Selain diikuti oleh seluruh guru bimbingan dan konseling (BK) di semua unit pendidikan SIT Ummul Quro Bogor, acara ini pun diikuti oleh guru-guru dari berbagai sekolah di Jabodetabek, dan daerah lainnya. Tidak kurang dari sekitar 50 orang guru mengikuti kegiatan workshop ini.
Dalam sambutan pembukaan acara tersebut, Dr. H. Syamsuddin Harun, M.Pd, Ketua 1 Yayasan Ummul Quro Bogor menyampaikan, betapa pentingnya pegetahuan dan kemampuan bimbingan dan konseling ini bagi seorang guru.
Menurutnya, bahkan setiap guru sejatinya harus memiliki skill ini.

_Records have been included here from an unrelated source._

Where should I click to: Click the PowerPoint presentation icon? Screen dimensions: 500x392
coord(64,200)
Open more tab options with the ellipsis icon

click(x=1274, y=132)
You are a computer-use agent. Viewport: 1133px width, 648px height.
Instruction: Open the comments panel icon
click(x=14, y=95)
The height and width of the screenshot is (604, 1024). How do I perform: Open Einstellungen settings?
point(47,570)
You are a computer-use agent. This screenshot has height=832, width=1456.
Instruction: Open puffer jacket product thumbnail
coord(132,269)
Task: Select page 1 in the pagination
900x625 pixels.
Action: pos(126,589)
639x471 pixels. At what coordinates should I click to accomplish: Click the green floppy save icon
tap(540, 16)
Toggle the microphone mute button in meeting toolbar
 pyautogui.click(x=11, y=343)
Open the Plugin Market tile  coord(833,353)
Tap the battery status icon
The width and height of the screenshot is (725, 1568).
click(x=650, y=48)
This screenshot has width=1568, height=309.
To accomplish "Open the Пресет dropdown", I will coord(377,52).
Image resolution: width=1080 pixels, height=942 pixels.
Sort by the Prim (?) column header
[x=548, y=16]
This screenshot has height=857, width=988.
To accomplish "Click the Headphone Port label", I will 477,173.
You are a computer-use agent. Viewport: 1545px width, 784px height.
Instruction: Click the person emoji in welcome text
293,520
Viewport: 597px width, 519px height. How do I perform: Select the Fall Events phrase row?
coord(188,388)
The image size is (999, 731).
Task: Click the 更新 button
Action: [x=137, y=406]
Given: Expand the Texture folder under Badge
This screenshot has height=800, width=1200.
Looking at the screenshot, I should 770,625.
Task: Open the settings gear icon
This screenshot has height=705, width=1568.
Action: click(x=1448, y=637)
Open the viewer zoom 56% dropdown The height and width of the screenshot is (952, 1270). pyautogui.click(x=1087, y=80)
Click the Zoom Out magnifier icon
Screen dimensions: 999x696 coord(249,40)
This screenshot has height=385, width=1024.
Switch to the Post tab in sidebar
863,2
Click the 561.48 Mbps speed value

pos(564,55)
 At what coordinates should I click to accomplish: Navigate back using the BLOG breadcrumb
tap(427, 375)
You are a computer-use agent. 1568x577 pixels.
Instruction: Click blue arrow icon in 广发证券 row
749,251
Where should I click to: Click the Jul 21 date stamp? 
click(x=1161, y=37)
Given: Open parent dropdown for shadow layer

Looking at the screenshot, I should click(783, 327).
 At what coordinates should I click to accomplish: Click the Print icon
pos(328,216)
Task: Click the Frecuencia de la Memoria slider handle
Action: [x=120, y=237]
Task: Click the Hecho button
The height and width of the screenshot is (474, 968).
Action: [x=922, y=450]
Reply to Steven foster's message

"Saya pernah kuliah S1 pada jurusan Psikologi Pendidikan dan Bimbingan (PPB) atau Bimbingan dan Konseling selama 8 semester. Saya memahami bahwa urgensi bimbingan dan konseling menjadi satu kesatuan dengan pengajaran dalam keutuhan pengertian dan konsep pendidikan," ujar Syamsuddin.
Namun lebih jauh menurut Syamsuddin, manfaat dari bimbingan dan konseling ini sebetulnya bukan hanya sekedar untuk menangani masalah siswa tapi bisa lebih jauh dari itu.
"Urgensi bimbingan dan konseling bukan sekedar menangani siswa bermasalah, tapi lebih dari itu suatu upaya yang komprehensif untuk mengoptimalisasi potensi siswa, agar tumbuh dan berkembang, baik pada aspek pribadi, akademik, dan sosial," ungkap Ketua 1 Yayasan Ummul Quro Bogor itu.
Acara workshop SIT Ummul Quro Bogor ini juga didampingi dan dibimbing langsung oleh psikolog Aini Zakiyah, senior konsultan psikolog di Allsmart Indonesia, serta Trainer JSIT Indonesia Pusat.